Cómo extraer datos de un JSON con JSON input

El JSON requiere un poco más de trabajo porque es un formato no estructurado. Arrastras JSON input, le pones un nombre como JSON country y apuntas al archivo ETL/sources/country_data.json.

Luego, en la pestaña Fields, defines la estructura usando rutas tipo JSONPath. Para este dataset, los campos extraídos fueron:

  • country: con la ruta $..country.
  • alpha3: con la ruta $..alpha3.
  • region: con la ruta $..region.
  • subregion: con la ruta $..subregion.

El símbolo $.. indica que Pentaho recorra todo el árbol del JSON buscando esa clave. Haces Preview, confirmas que el dataset trae las cuatro columnas y guardas.

¿Qué es JSONPath en Pentaho? Es la sintaxis que usas en JSON input para indicar qué campos extraer del archivo. Por ejemplo, $..country recorre todo el JSON y devuelve cada valor asociado a la clave country.

Cuándo conviene usar Pentaho frente a un ETL custom en Python

Después de ver lo rápido que se arma una extracción aquí, surge la pregunta obvia: ¿código propio o herramienta visual?
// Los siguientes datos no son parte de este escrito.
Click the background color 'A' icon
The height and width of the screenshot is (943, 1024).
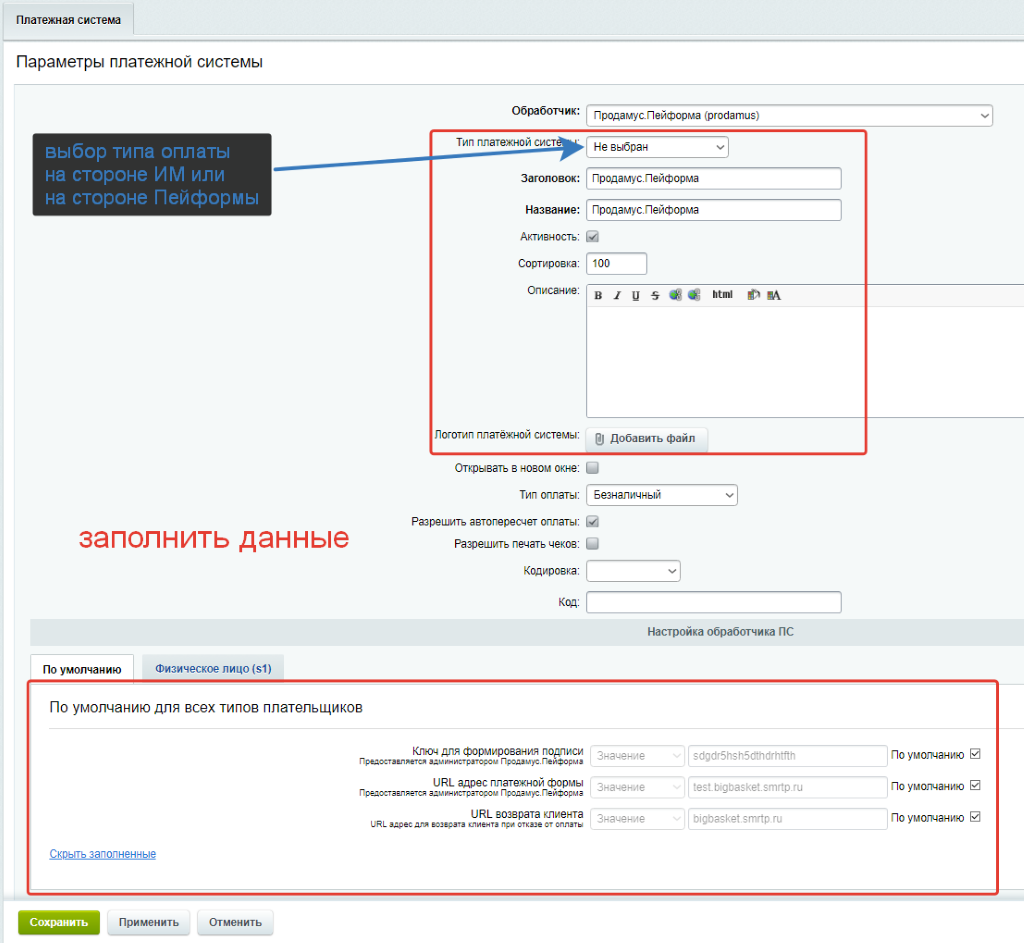[x=774, y=295]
La respuesta no es absoluta y depende del contexto. Estas son las dos caras:

  • Python custom: te da elasticidad total y control fino sobre cada transformación. Ideal cuando necesitas lógica muy específica o integraciones particulares.
  • Pentaho: te da velocidad de desarrollo, interfaz visual y steps listos para usar. Ideal cuando quieres montar flujos estándar sin reinventar la rueda.
  • Criterio de decisión: el tipo de proyecto, la madurez del equipo y la necesidad de mantenimiento a largo plazo.

Si trabajaste el módulo anterior con pandas, ya tienes la referencia de lo que cuesta hacerlo a mano. Ahora que viste la versión Pentaho, cuéntame en los comentarios cuál te resultó más cómoda y en qué escenario aplicarías cada una.